Philippe s'immobilisa et respira profondément, comme si cette seule supposition le bouleversait d'indignation.
– Eh bien, parions, puisque vous le proposez, reprit Angélique en riant. Si vous gagnez je vous abandonne toute ma fortune, mon commerce, mes bateaux. Quelle importance pour moi, n'est-ce pas, de posséder tout cela puisque je serai cloîtrée, défigurée, décharnée, devenue idiote sous le poids des tourments ?
– Vous riez, dit-il, en la regardant, vous riez, répéta-t-il, menaçant.
– Que voulez-vous, on ne peut pas toujours pleurer.
Mais des larmes soudaines emplirent ses yeux et comme elle levait la tête pour le regarder il vit à la racine de son cou gracile, sous le collier qu'elle avait loué pour les dissimuler, les meurtrissures qu'elle lui devait.

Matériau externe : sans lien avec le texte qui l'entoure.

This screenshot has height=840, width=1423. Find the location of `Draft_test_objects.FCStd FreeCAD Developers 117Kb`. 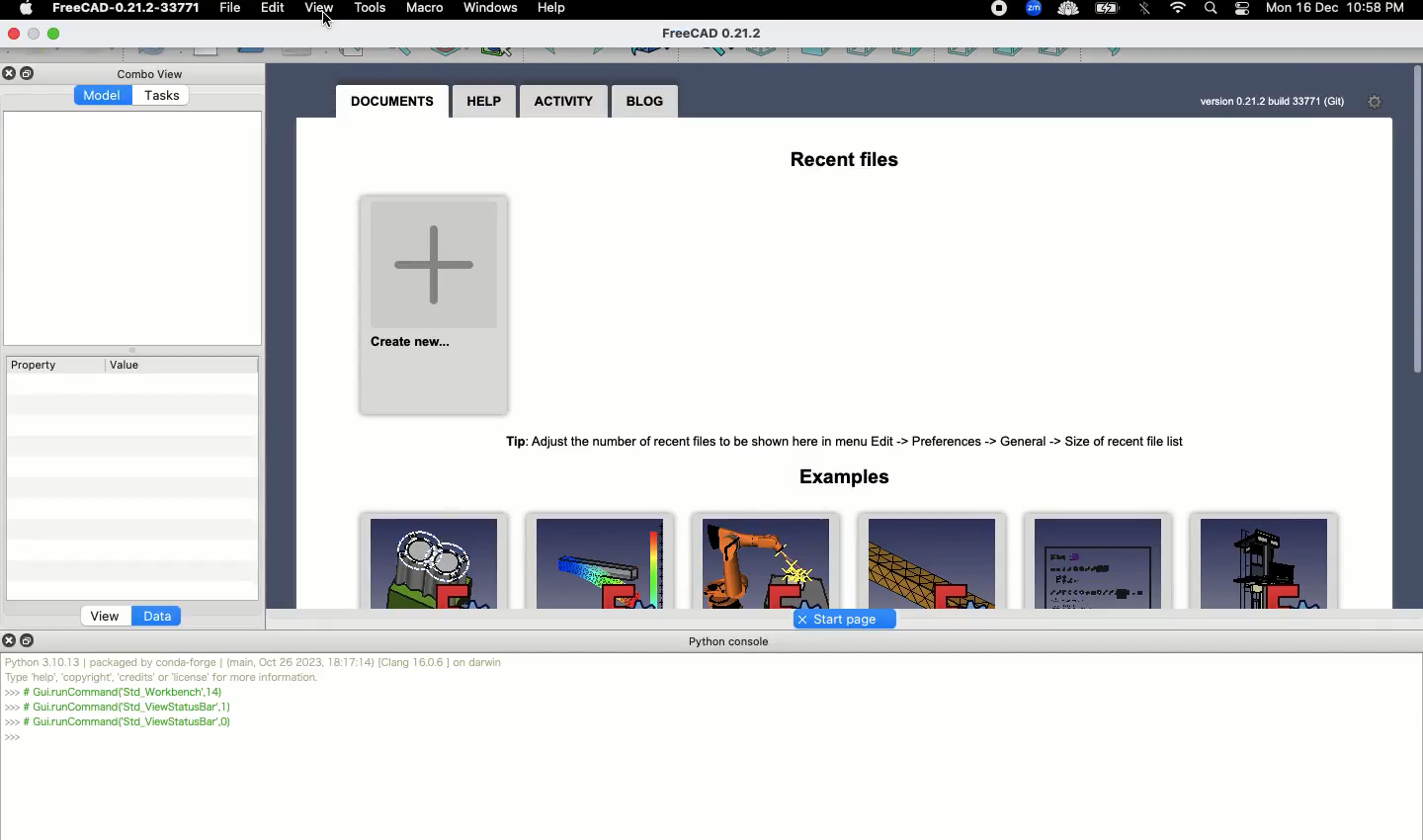

Draft_test_objects.FCStd FreeCAD Developers 117Kb is located at coordinates (1094, 561).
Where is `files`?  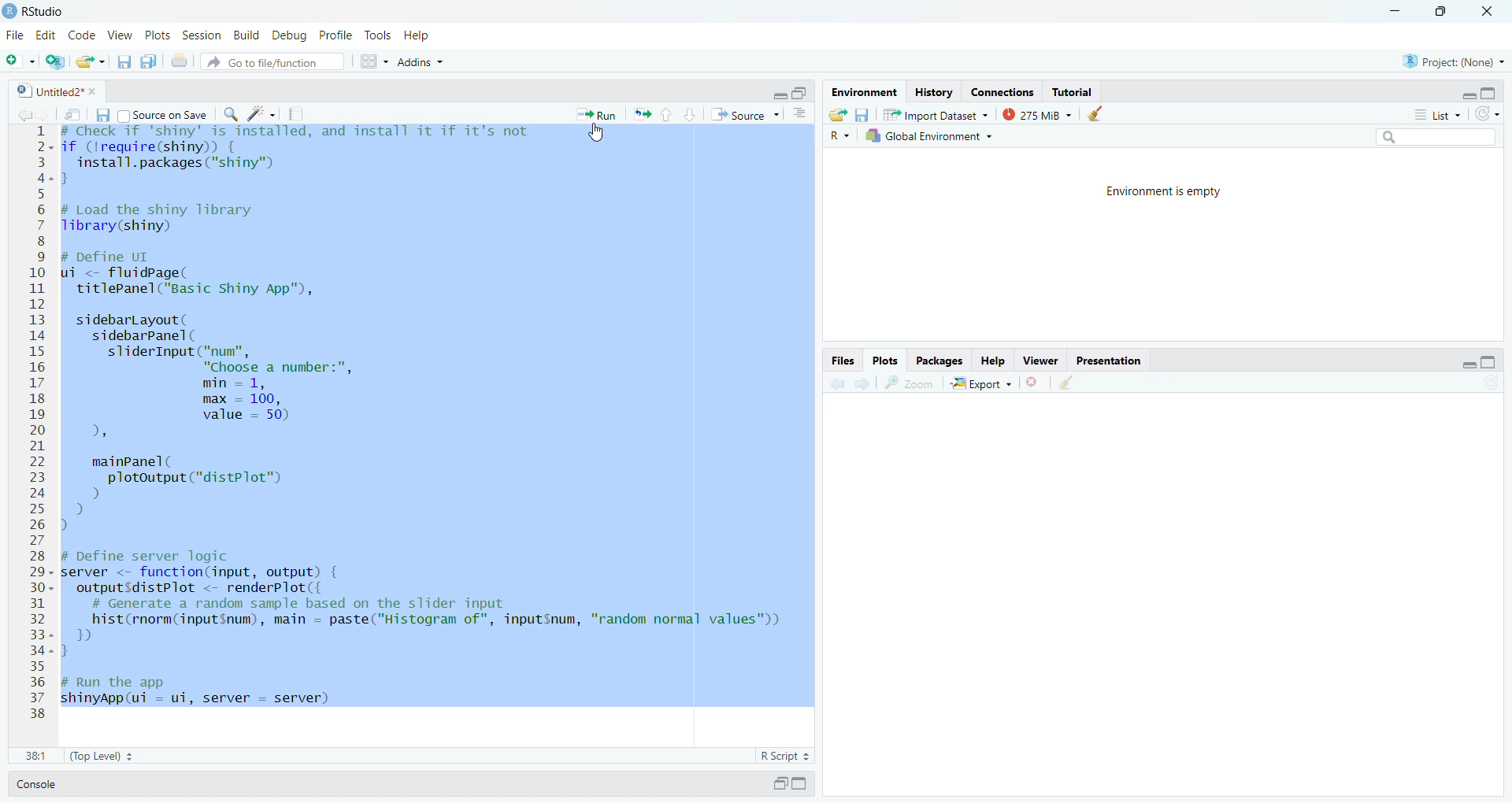
files is located at coordinates (842, 360).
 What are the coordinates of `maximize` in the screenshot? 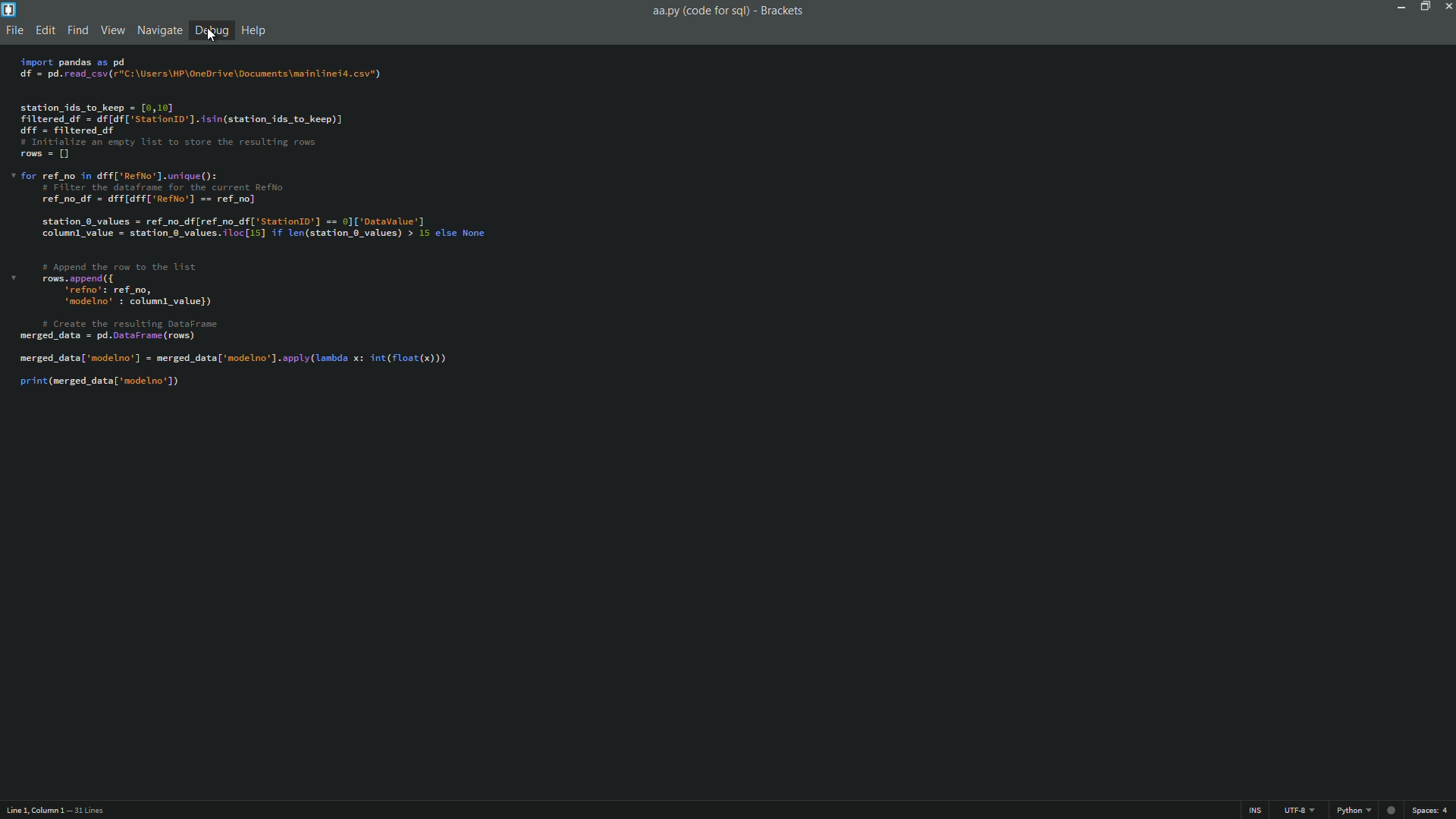 It's located at (1424, 7).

– Si je gagne, Philippe, murmura-t-elle, je vous demanderai de me donner ce pendentif d'or que votre famille tient depuis les temps lointains des premiers rois et que chaque aîné doit accrocher au cou de sa fiancée. Je ne me souviens plus très bien de la légende qui est attachée à ce collier, mais je sais qu'on racontait dans le pays qu'il avait le pouvoir magique de donner aux femmes de la famille du Plessis-Bellière la vertu de courage. Pour moi vous avez dédaigné la tradition.

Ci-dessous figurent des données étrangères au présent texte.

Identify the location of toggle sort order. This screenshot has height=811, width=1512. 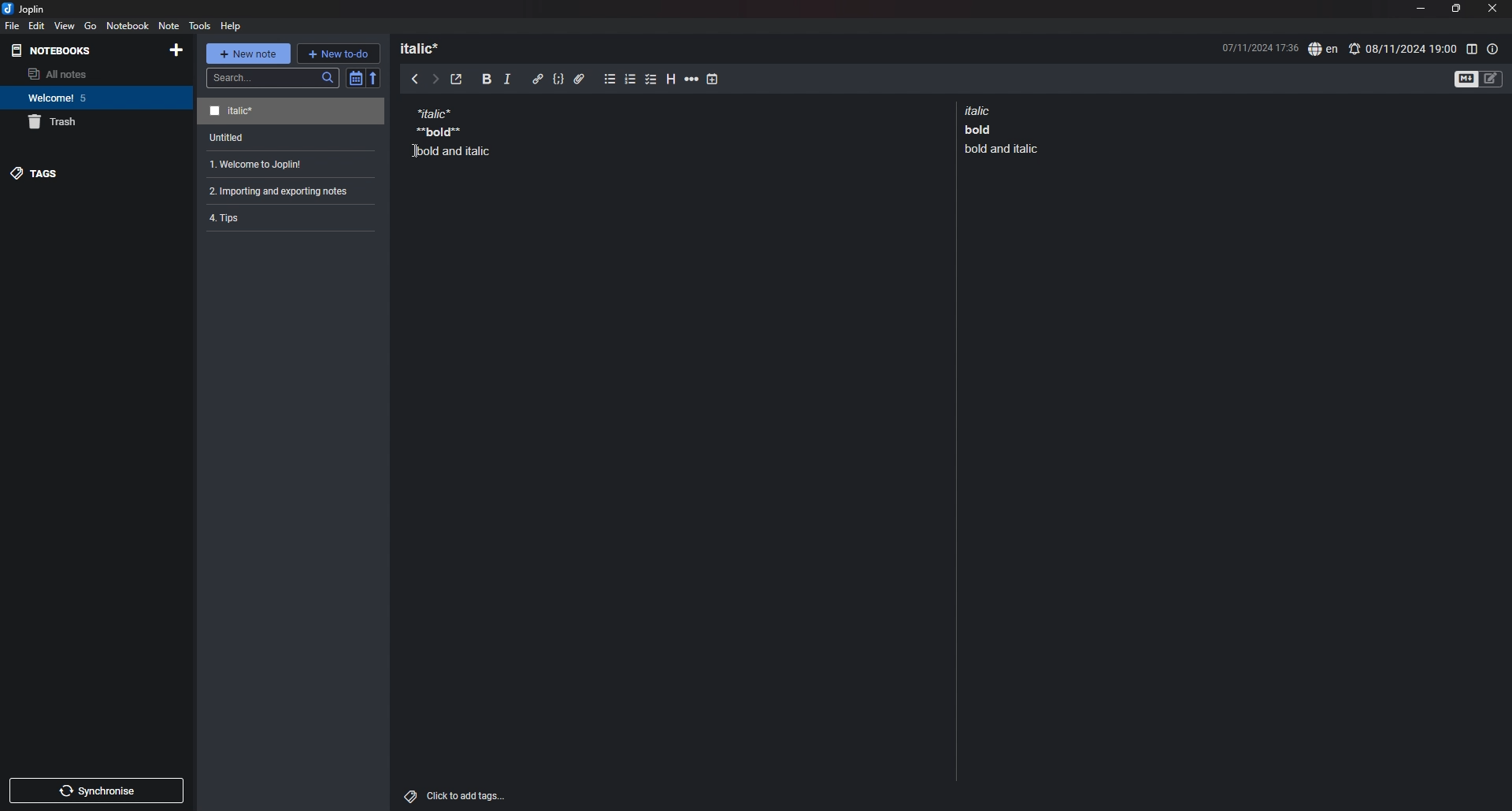
(356, 78).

– Vous n'en aviez pas besoin, riposta Philippe brusquement.
Et la plantant là, il marcha à grands pas vers le palais. Le lendemain à l'aube toute la Cour, à cheval, dévalait vers la forêt. La chasse fut très réussie. À midi, un cerf splendide couronné de dix cors, s'effondrait sur la mousse.
Le retour pour Saint-Germain fut décidé aussitôt après la curée. Angélique, elle, rentrait sur Paris dans un carrosse prêté par Mme de Montespan. Au moment du départ, elle vit le prince de Condé qui lui adressait de loin des moulinets amicaux avec sa canne. Elle s'en fut lui faire sa révérence.
– Monseigneur, lui dit-elle, la Cour est un lieu bien surprenant. Vous qui avez une grande expérience de ce monde, pourriez-vous me donner des conseils ?
– Mon petit, lui répondit-il, à la Cour vous n'aurez que trois choses à faire : dire du bien de tout le monde, demander tout ce qui vaquera, et vous asseoir où vous pourrez !
Chapitre 9
Angélique retournait de Versailles à Paris en fiacre.